Quantitative expression of the Candida albicans secreted aspartyl proteinase gene family in human oral and vaginal candidiasis

Abstract

A quantitative real-time RT-PCR system was established to identify which secreted aspartyl proteinase (SAP) genes are most highly expressed and potentially contribute to Candida albicans infection of human epithelium in vitro and in vivo. C. albicans SC5314 SAP1-10 gene expression was monitored in organotypic reconstituted human epithelium (RHE) models, monolayers of oral epithelial cells, and patients with oral (n=17) or vaginal (n=17) candidiasis. SAP gene expression was also analysed in Deltasap1-3, Deltasap4-6, Deltaefg1 and Deltaefg1/cph1 mutants to determine whether compensatory SAP gene regulation occurs in the absence of distinct proteinase gene subfamilies. In monolayers, RHE models and patient samples SAP9 was consistently the most highly expressed gene in wild-type cells. SAP5 was the only gene significantly upregulated as infection progressed in both RHE models and was also highly expressed in patient samples. Interestingly, the SAP4-6 subfamily was generally more highly expressed in oral monolayers than in RHE models. SAP1 and SAP2 expression was largely unchanged in all model systems, and SAP3, SAP7 and SAP8 were expressed at low levels throughout. In Deltasap1-3, expression was compensated for by increased expression of SAP5, and in Deltasap4-6, expression was compensated for by SAP2: both were observed only in the oral RHE. Both Deltasap1-3 and Deltasap4-6 mutants caused RHE tissue damage comparable to the wild-type. However, addition of pepstatin A reduced tissue damage, indicating a role for the Sap family as a whole in inducing epithelial damage. With the hypha-deficient mutants, RHE tissue damage was significantly reduced in both Deltaefg1/cph1 and Deltaefg1, but SAP5 expression was only dramatically reduced in Deltaefg1/cph1 despite the absence of hyphal growth in both mutants. This indicates that hypha formation is the predominant cause of tissue damage, and that SAP5 expression can be hypha-independent and is not solely controlled by the Efg1 pathway but also by the Cph1 pathway. This is believed to be the first study to fully quantify SAP gene expression levels during human mucosal infections; the results suggest that SAP5 and SAP9 are the most highly expressed proteinase genes in vivo. However, the overall contribution of the Sap1-3 and Sap4-6 subfamilies individually in inducing epithelial damage in the RHE models appears to be low.

Fig. 1

Quantitative gene expression changes of SAP2 and the SAP4–6 subfamily in culture medium. (a) SAP2 upregulation in YCB/1 % BSA over 30 h; (b) SAP4–6 upregulation in PBS/10 % serum over 24 h, normalized to ACT1.

ENTRIES SUPPLIED:
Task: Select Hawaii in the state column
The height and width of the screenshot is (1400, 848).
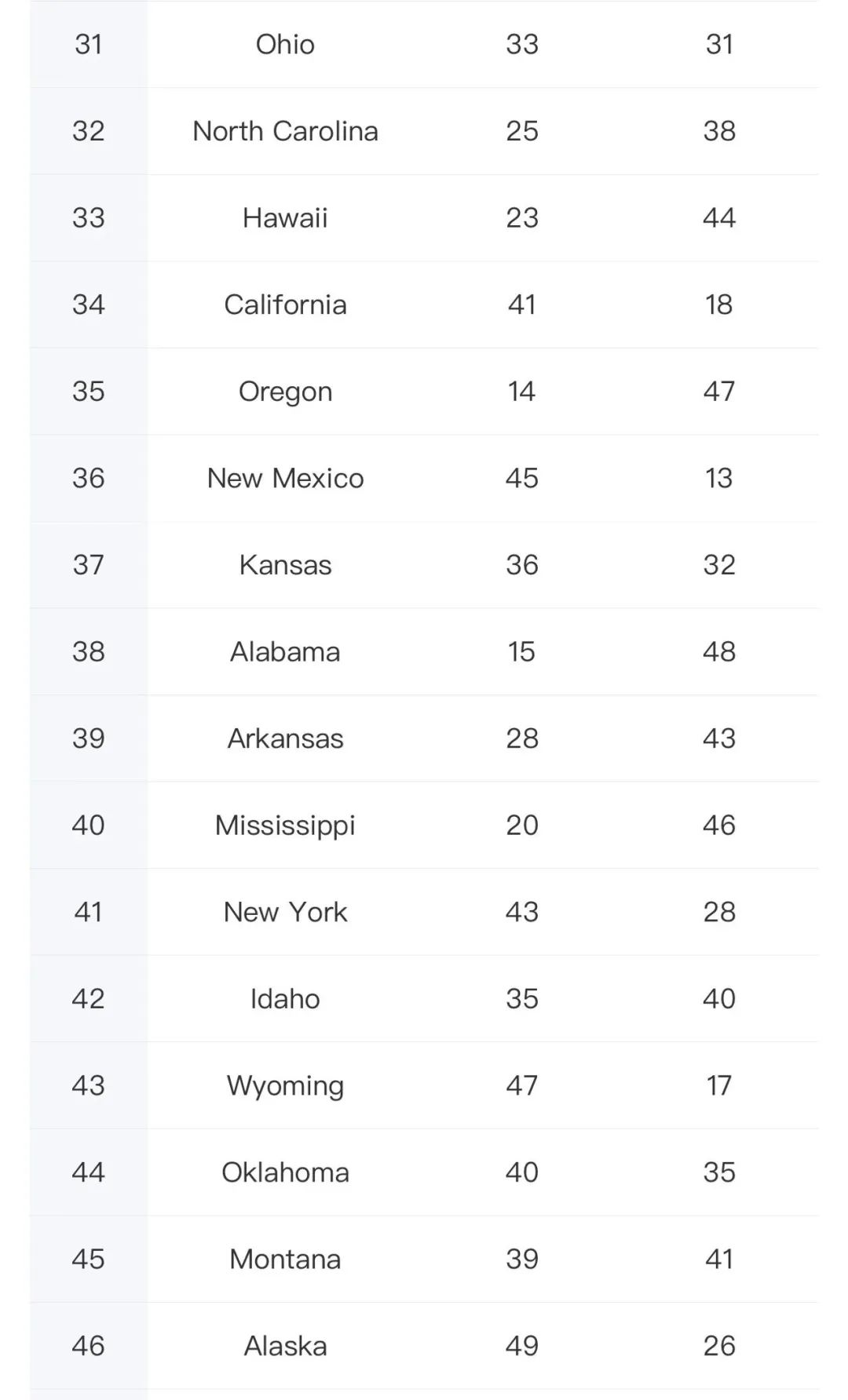Action: [x=285, y=217]
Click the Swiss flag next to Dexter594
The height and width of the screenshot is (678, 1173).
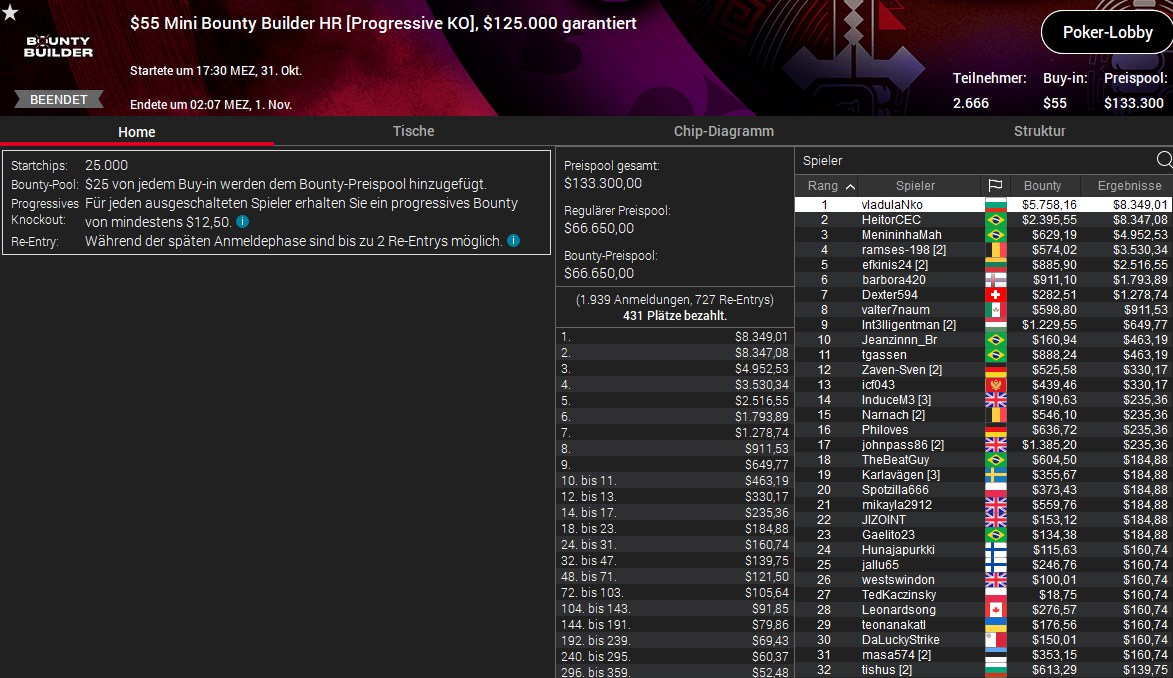tap(995, 295)
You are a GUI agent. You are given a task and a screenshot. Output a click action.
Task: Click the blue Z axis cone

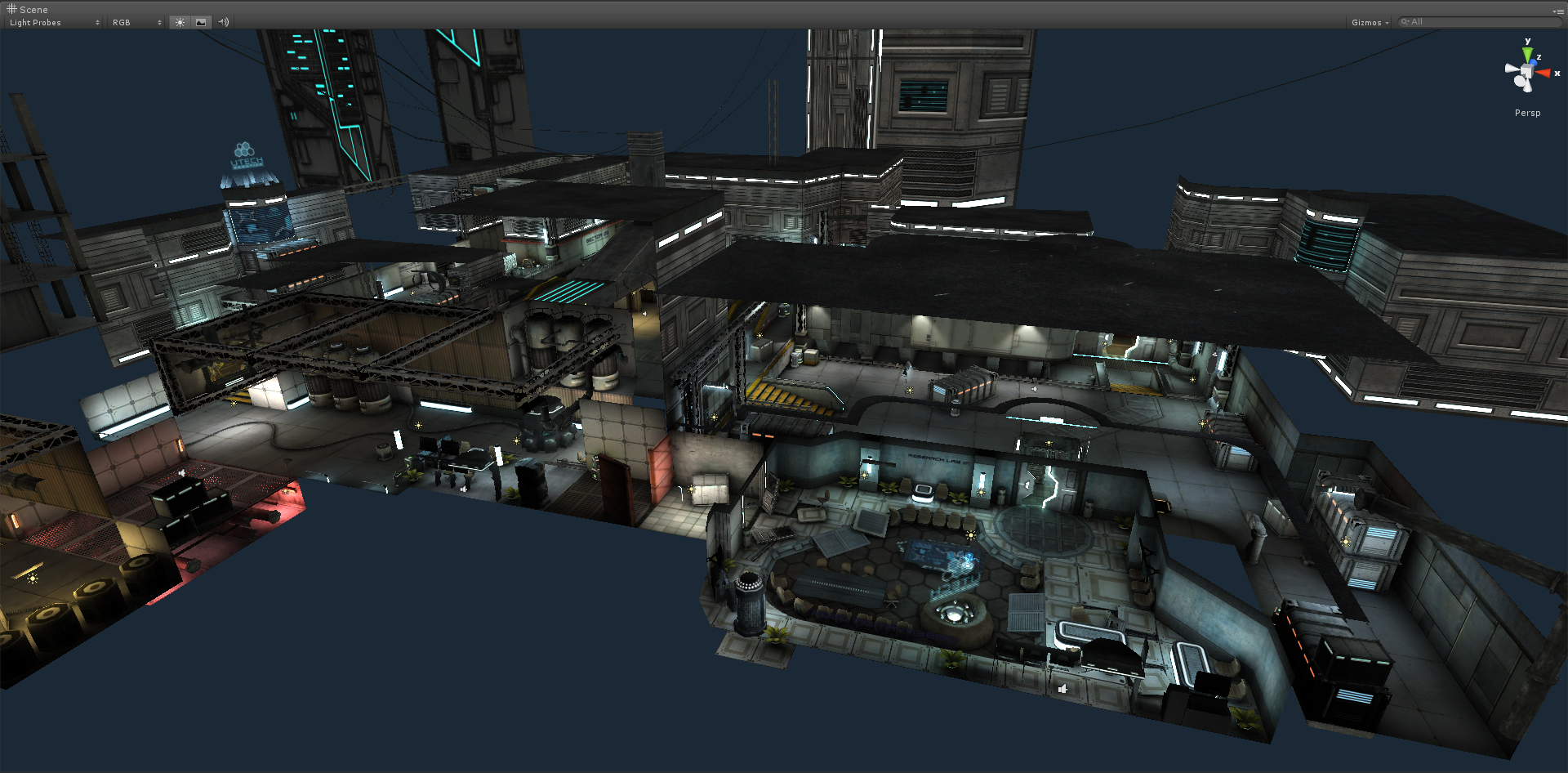click(x=1533, y=62)
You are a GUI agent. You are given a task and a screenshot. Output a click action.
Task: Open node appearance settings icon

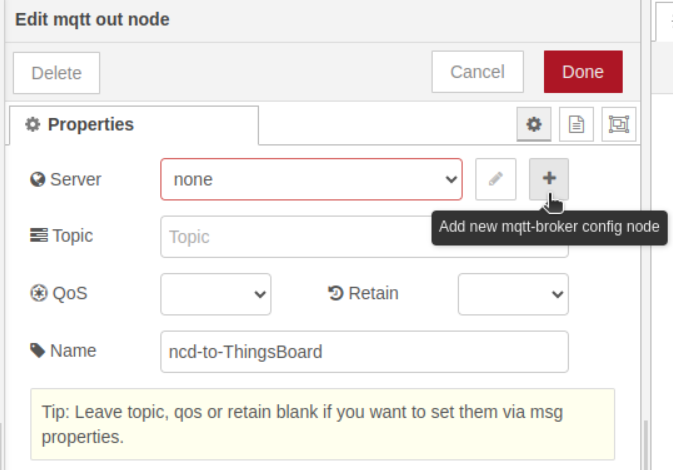(619, 125)
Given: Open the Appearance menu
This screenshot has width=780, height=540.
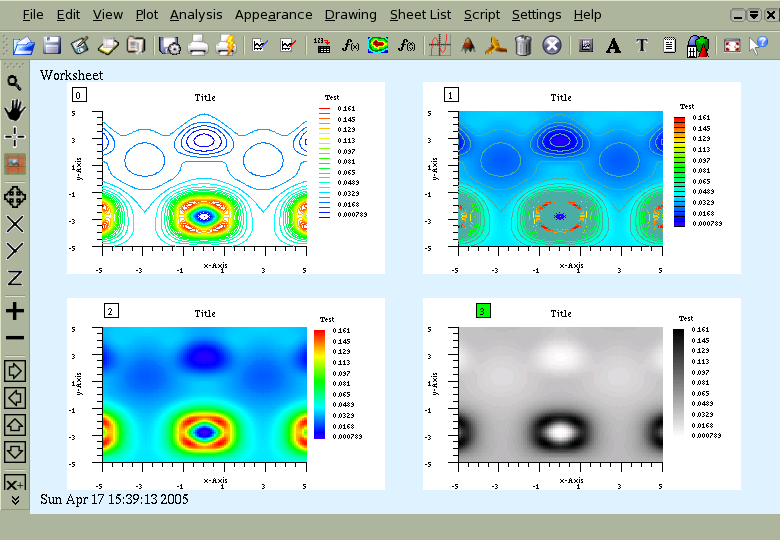Looking at the screenshot, I should click(x=274, y=15).
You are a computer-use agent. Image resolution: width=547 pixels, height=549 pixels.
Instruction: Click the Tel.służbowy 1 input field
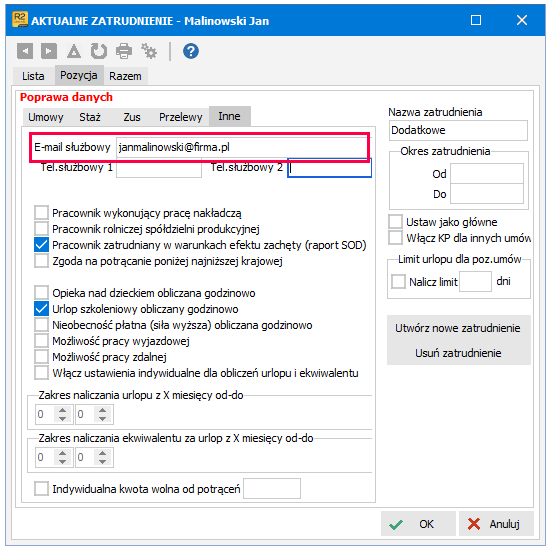[x=159, y=168]
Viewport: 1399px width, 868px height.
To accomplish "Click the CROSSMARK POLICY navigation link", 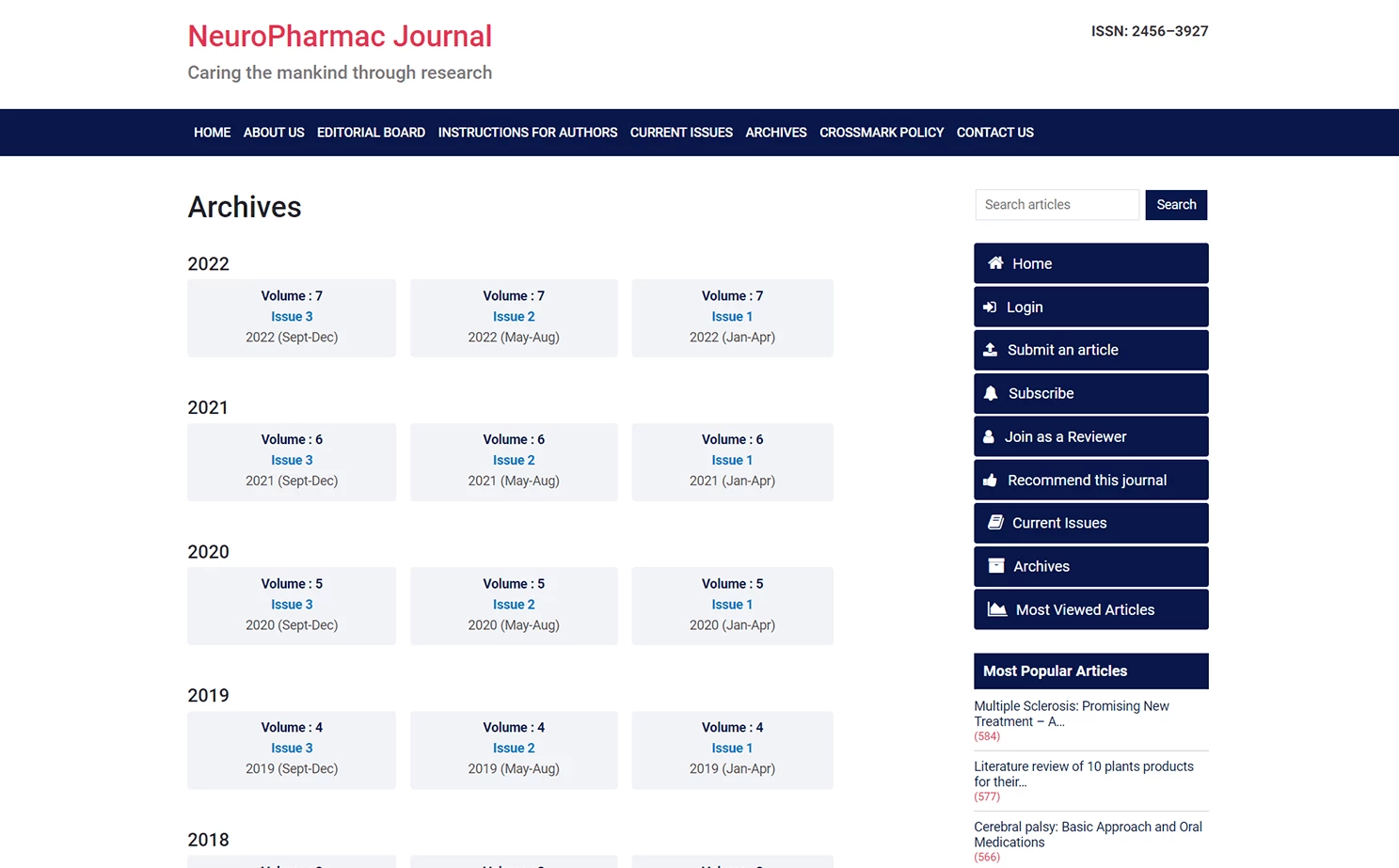I will (x=881, y=133).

EXERCISE INSTRUCTIONS:
1) From the SAP gene abstract, copy the passage that begins at the words "Quantitative gene expression" and ends after the words "normalized to ACT1.".
2) According to the SAP gene abstract, why do the authors conclude that hypha formation is the main cause of tissue damage? Answer in one to three sentences.

RESPONSES PER TASK:
1)
Quantitative gene expression changes of SAP2 and the SAP4–6 subfamily in culture medium. (a) SAP2 upregulation in YCB/1 % BSA over 30 h; (b) SAP4–6 upregulation in PBS/10 % serum over 24 h, normalized to ACT1.

2) Both hypha-deficient mutants, Deltaefg1 and Deltaefg1/cph1, caused significantly less RHE tissue damage. However, SAP5 expression dropped sharply only in Deltaefg1/cph1, even though neither mutant formed hyphae.